Data records -
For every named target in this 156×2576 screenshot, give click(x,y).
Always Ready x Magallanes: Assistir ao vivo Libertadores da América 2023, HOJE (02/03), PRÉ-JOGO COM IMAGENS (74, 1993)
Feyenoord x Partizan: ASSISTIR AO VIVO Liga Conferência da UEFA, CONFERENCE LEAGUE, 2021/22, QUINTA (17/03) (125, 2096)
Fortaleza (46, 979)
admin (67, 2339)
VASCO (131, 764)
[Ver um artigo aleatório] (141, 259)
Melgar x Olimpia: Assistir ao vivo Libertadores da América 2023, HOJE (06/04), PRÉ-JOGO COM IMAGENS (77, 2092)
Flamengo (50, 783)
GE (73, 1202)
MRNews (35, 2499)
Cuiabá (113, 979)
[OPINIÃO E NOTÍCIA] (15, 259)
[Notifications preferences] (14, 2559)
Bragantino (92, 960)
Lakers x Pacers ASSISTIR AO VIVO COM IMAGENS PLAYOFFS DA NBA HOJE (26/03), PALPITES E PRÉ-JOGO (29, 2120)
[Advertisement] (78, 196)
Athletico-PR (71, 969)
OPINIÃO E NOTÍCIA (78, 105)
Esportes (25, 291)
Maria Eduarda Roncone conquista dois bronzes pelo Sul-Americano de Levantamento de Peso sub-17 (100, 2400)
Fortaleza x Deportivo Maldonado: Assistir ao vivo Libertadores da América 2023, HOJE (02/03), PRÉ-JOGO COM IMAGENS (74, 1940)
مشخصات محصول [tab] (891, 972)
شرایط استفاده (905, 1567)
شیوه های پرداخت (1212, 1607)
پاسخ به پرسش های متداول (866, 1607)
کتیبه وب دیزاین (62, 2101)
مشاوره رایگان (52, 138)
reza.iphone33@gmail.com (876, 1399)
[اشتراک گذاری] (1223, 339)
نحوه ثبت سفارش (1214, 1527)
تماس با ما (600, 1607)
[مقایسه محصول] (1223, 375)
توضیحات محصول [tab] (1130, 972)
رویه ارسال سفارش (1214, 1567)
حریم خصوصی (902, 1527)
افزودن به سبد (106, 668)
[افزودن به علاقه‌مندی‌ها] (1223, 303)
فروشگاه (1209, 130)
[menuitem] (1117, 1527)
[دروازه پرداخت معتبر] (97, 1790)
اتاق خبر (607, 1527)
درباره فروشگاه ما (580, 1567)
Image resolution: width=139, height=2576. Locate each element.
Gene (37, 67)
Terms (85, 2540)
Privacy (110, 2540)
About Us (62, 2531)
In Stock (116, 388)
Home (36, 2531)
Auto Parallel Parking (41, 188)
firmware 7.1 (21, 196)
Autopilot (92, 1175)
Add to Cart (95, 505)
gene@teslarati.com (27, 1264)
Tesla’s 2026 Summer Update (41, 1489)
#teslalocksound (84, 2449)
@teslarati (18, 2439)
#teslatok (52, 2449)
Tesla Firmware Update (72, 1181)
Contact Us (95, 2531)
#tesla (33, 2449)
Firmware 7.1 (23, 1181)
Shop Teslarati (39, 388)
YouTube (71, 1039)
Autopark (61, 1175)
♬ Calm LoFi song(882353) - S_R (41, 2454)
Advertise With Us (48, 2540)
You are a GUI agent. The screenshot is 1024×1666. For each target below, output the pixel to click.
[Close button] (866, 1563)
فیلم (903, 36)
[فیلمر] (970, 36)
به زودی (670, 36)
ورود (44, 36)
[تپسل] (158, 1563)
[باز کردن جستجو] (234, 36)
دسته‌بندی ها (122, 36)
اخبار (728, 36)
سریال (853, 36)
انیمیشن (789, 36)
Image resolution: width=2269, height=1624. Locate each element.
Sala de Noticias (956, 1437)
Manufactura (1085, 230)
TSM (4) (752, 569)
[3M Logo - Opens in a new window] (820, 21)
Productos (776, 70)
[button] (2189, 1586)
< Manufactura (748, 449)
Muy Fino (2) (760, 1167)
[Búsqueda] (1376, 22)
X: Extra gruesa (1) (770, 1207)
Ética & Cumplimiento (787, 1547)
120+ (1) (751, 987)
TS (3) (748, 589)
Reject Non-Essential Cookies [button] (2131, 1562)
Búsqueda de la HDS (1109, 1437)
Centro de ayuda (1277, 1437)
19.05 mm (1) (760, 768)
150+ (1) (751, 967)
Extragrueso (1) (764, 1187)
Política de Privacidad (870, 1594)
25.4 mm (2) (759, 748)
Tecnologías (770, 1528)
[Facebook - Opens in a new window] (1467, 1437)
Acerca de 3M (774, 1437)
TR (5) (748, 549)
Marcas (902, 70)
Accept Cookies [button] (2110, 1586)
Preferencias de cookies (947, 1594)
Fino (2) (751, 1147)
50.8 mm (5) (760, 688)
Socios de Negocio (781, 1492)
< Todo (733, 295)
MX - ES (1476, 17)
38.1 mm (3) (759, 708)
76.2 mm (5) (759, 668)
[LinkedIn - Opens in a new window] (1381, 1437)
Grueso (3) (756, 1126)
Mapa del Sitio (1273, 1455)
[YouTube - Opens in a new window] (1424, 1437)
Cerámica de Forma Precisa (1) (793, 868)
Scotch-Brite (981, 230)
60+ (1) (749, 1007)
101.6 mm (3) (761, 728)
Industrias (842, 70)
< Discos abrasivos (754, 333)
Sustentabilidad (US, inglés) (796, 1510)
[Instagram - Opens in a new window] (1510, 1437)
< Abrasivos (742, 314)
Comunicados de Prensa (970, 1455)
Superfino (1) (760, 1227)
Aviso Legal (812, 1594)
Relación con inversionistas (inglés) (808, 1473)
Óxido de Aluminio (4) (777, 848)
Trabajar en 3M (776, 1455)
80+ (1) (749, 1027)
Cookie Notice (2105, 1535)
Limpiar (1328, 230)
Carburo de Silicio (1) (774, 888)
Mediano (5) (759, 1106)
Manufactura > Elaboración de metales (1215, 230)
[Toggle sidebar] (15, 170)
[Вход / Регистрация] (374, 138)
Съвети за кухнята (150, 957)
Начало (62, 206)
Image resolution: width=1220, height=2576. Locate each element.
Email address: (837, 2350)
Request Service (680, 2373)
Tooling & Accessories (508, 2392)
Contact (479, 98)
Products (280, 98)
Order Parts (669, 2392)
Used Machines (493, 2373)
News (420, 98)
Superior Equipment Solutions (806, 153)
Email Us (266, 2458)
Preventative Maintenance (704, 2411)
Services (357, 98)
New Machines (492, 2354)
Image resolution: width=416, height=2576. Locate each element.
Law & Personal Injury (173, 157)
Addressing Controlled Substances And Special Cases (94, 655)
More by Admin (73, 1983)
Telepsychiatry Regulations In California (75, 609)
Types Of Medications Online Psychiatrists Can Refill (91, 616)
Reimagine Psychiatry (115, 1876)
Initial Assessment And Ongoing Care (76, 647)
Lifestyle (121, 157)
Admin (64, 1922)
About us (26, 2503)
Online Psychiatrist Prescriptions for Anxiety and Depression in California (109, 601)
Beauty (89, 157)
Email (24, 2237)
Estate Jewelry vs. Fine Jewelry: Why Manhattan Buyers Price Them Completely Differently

Instructions to follow -
Everything in the material above from the line that has "Relación con inversionistas" through the line that has "Начало (62, 206)" must be duplicated exactly, with no other lines given.

Exercise answer -
Relación con inversionistas (inglés) (808, 1473)
Óxido de Aluminio (4) (777, 848)
Trabajar en 3M (776, 1455)
80+ (1) (749, 1027)
Cookie Notice (2105, 1535)
Limpiar (1328, 230)
Carburo de Silicio (1) (774, 888)
Mediano (5) (759, 1106)
Manufactura > Elaboración de metales (1215, 230)
[Toggle sidebar] (15, 170)
[Вход / Регистрация] (374, 138)
Съвети за кухнята (150, 957)
Начало (62, 206)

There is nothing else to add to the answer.